Editor’s note: Nonoshima is easily accessible even for those who aren’t sailors, via the Shiogama Municipal Ferry. The ferry ride offers scenic views similar to those described above, from different angles. See below for details.

A map of the Urato Shoto, illustrated almost as charmingly as Skip’s hand-drawn nonpareil pictured above, has been produced by Shiogama City and is available online here (English).  

Location Details

Nonoshima (野々島)

Website (English): city.shiogama.miyagi.jp

Access: About 30 minutes by ferry from Marine Gate Shiogama (マリンゲート塩釜). Marine Gate Shiogama is a 10-minute walk from Hon-Shiogama Station. At Marine Gate Shiogama, board Shiogama City Ferry (塩竈市営汽船) bound for Hojima (朴島) at Gate 1. Alight at Nonoshima. Timetables here (English) and here (Japanese).

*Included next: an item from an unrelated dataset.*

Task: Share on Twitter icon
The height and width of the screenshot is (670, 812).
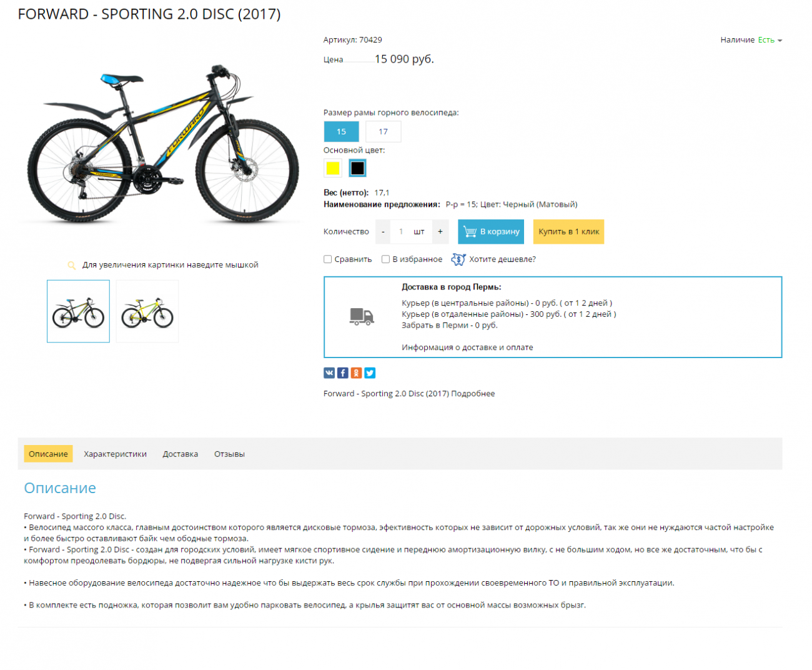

"Tanbo no ta" fishing traps

A truly off-the-beaten-path sight, these fishing traps aren't mentioned in any sightseeing guidebook, or even marked on maps. They can, however, be seen in the Satellite View on Google Maps and viewed freely in real life from the nearby shore.

Access: About 20 minutes by ferry from Marine Gate Shiogama (マリンゲート塩釜), followed by a 5-minute walk. Marine Gate Shiogama is a 10-minute walk from Hon-Shiogama Station. At Marine Gate Shiogama, board Shiogama City Ferry (塩竈市営汽船) bound for Hojima (朴島) at Gate 1. Alight at Katsurashima (桂島). Timetables here (English) and here (Japanese).